_Instructions for the task_: Would you return every entry, exactly as it is written?

Pixel coordinate grounding data
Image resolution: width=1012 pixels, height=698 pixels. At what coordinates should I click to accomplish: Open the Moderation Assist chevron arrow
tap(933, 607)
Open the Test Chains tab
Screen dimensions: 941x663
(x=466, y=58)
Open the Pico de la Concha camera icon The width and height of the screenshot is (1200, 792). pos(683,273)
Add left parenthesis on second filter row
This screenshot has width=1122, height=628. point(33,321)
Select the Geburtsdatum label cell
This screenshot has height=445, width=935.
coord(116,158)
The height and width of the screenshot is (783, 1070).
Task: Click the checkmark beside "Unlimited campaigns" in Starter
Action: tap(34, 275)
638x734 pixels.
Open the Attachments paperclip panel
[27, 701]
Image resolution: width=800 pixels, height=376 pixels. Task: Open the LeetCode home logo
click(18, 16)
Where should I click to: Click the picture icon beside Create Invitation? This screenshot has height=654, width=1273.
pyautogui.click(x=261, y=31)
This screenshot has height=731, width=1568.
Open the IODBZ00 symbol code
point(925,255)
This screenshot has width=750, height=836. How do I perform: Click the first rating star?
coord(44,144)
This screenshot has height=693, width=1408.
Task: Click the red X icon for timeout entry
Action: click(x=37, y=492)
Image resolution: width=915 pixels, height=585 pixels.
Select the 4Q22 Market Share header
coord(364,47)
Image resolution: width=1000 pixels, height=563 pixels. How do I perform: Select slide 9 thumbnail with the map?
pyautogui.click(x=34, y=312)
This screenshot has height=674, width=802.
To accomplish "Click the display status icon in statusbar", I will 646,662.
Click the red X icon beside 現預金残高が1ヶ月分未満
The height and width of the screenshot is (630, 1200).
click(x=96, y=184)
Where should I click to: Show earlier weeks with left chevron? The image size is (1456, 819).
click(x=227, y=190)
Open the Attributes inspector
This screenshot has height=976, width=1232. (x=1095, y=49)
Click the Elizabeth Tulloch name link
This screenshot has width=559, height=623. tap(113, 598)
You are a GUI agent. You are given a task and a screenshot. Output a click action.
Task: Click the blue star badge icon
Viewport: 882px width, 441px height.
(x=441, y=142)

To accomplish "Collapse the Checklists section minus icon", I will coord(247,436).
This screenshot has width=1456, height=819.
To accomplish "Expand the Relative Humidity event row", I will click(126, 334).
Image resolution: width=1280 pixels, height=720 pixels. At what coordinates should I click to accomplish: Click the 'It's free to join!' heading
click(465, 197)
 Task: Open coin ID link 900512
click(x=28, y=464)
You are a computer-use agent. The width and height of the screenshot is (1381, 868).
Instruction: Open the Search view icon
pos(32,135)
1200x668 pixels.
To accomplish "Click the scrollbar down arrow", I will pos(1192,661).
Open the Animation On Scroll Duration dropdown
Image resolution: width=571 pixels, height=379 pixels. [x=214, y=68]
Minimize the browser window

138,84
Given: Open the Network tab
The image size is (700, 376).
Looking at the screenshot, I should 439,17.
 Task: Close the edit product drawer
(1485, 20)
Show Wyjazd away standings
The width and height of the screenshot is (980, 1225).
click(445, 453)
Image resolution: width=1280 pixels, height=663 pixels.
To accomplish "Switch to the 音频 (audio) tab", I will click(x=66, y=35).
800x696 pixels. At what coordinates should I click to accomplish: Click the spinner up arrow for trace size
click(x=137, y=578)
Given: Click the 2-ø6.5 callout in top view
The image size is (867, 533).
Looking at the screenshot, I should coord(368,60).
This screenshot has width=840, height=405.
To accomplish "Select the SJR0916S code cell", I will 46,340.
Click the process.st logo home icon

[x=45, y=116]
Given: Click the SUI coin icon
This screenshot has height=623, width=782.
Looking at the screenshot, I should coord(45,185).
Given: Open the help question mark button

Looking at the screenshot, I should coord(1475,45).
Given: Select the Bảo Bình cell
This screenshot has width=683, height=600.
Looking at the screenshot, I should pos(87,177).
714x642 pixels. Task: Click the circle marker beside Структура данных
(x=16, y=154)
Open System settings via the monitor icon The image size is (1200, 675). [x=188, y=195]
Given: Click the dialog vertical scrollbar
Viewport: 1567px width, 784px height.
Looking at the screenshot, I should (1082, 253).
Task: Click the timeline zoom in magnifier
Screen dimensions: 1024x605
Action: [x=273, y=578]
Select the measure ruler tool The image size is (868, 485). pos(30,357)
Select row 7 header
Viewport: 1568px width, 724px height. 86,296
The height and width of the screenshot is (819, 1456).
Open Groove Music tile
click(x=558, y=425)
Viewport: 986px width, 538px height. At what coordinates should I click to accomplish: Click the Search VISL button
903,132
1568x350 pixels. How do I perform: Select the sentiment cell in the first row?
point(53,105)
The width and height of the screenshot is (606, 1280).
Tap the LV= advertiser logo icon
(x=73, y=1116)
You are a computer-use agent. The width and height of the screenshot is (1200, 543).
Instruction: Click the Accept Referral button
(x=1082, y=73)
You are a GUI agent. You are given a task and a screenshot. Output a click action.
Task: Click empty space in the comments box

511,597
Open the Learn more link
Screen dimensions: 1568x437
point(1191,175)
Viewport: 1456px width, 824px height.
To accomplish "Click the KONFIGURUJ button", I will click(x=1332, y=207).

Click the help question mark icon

_Your solution_:
Image resolution: width=1012 pixels, height=698 pixels. At what coordinates should I click to accomplish: Open the Moderation Assist chevron arrow
tap(933, 607)
Open the Test Chains tab
Screen dimensions: 941x663
(x=466, y=58)
Open the Pico de la Concha camera icon The width and height of the screenshot is (1200, 792). pos(683,273)
Add left parenthesis on second filter row
This screenshot has width=1122, height=628. point(33,321)
Select the Geburtsdatum label cell
This screenshot has height=445, width=935.
coord(116,158)
The height and width of the screenshot is (783, 1070).
Task: Click the checkmark beside "Unlimited campaigns" in Starter
Action: tap(34, 275)
638x734 pixels.
Open the Attachments paperclip panel
[27, 701]
Image resolution: width=800 pixels, height=376 pixels. Task: Open the LeetCode home logo
click(18, 16)
Where should I click to: Click the picture icon beside Create Invitation? This screenshot has height=654, width=1273.
pyautogui.click(x=261, y=31)
This screenshot has height=731, width=1568.
Open the IODBZ00 symbol code
point(925,255)
This screenshot has width=750, height=836. How do I perform: Click the first rating star?
coord(44,144)
This screenshot has height=693, width=1408.
Task: Click the red X icon for timeout entry
Action: click(x=37, y=492)
Image resolution: width=915 pixels, height=585 pixels.
Select the 4Q22 Market Share header
coord(364,47)
Image resolution: width=1000 pixels, height=563 pixels. How do I perform: Select slide 9 thumbnail with the map?
pyautogui.click(x=34, y=312)
This screenshot has height=674, width=802.
To accomplish "Click the display status icon in statusbar", I will 646,662.
Click the red X icon beside 現預金残高が1ヶ月分未満
The height and width of the screenshot is (630, 1200).
click(x=96, y=184)
Where should I click to: Show earlier weeks with left chevron? The image size is (1456, 819).
click(x=227, y=190)
Open the Attributes inspector
This screenshot has height=976, width=1232. (x=1095, y=49)
Click the Elizabeth Tulloch name link
This screenshot has width=559, height=623. tap(113, 598)
You are a GUI agent. You are given a task and a screenshot. Output a click action.
Task: Click the blue star badge icon
Viewport: 882px width, 441px height.
(x=441, y=142)

To accomplish "Collapse the Checklists section minus icon", I will coord(247,436).
This screenshot has width=1456, height=819.
To accomplish "Expand the Relative Humidity event row", I will click(126, 334).
Image resolution: width=1280 pixels, height=720 pixels. At what coordinates should I click to accomplish: Click the 'It's free to join!' heading
click(465, 197)
 Task: Open coin ID link 900512
click(x=28, y=464)
You are a computer-use agent. The width and height of the screenshot is (1381, 868).
Instruction: Open the Search view icon
pos(32,135)
1200x668 pixels.
To accomplish "Click the scrollbar down arrow", I will pos(1192,661).
Open the Animation On Scroll Duration dropdown
Image resolution: width=571 pixels, height=379 pixels. [x=214, y=68]
Minimize the browser window

138,84
Given: Open the Network tab
The image size is (700, 376).
Looking at the screenshot, I should 439,17.
 Task: Close the edit product drawer
(1485, 20)
Show Wyjazd away standings
The width and height of the screenshot is (980, 1225).
click(445, 453)
Image resolution: width=1280 pixels, height=663 pixels.
To accomplish "Switch to the 音频 (audio) tab", I will click(x=66, y=35).
800x696 pixels. At what coordinates should I click to accomplish: Click the spinner up arrow for trace size
click(x=137, y=578)
Given: Click the 2-ø6.5 callout in top view
The image size is (867, 533).
Looking at the screenshot, I should coord(368,60).
This screenshot has width=840, height=405.
To accomplish "Select the SJR0916S code cell", I will 46,340.
Click the process.st logo home icon

[x=45, y=116]
Given: Click the SUI coin icon
This screenshot has height=623, width=782.
Looking at the screenshot, I should coord(45,185).
Given: Open the help question mark button

Looking at the screenshot, I should coord(1475,45).
Given: Select the Bảo Bình cell
This screenshot has width=683, height=600.
Looking at the screenshot, I should pos(87,177).
714x642 pixels. Task: Click the circle marker beside Структура данных
(x=16, y=154)
Open System settings via the monitor icon The image size is (1200, 675). [x=188, y=195]
Given: Click the dialog vertical scrollbar
Viewport: 1567px width, 784px height.
Looking at the screenshot, I should (1082, 253).
Task: Click the timeline zoom in magnifier
Screen dimensions: 1024x605
Action: [x=273, y=578]
Select the measure ruler tool The image size is (868, 485). pos(30,357)
Select row 7 header
Viewport: 1568px width, 724px height. 86,296
The height and width of the screenshot is (819, 1456).
Open Groove Music tile
click(x=558, y=425)
Viewport: 986px width, 538px height. At what coordinates should I click to accomplish: Click the Search VISL button
903,132
1568x350 pixels. How do I perform: Select the sentiment cell in the first row?
point(53,105)
The width and height of the screenshot is (606, 1280).
Tap the LV= advertiser logo icon
(x=73, y=1116)
You are a computer-use agent. The width and height of the screenshot is (1200, 543).
Instruction: Click the Accept Referral button
(x=1082, y=73)
You are a GUI agent. You are given a task and a screenshot. Output a click action.
Task: Click empty space in the comments box

511,597
Open the Learn more link
Screen dimensions: 1568x437
point(1191,175)
Viewport: 1456px width, 824px height.
To accomplish "Click the KONFIGURUJ button", I will click(x=1332, y=207).

Click the help question mark icon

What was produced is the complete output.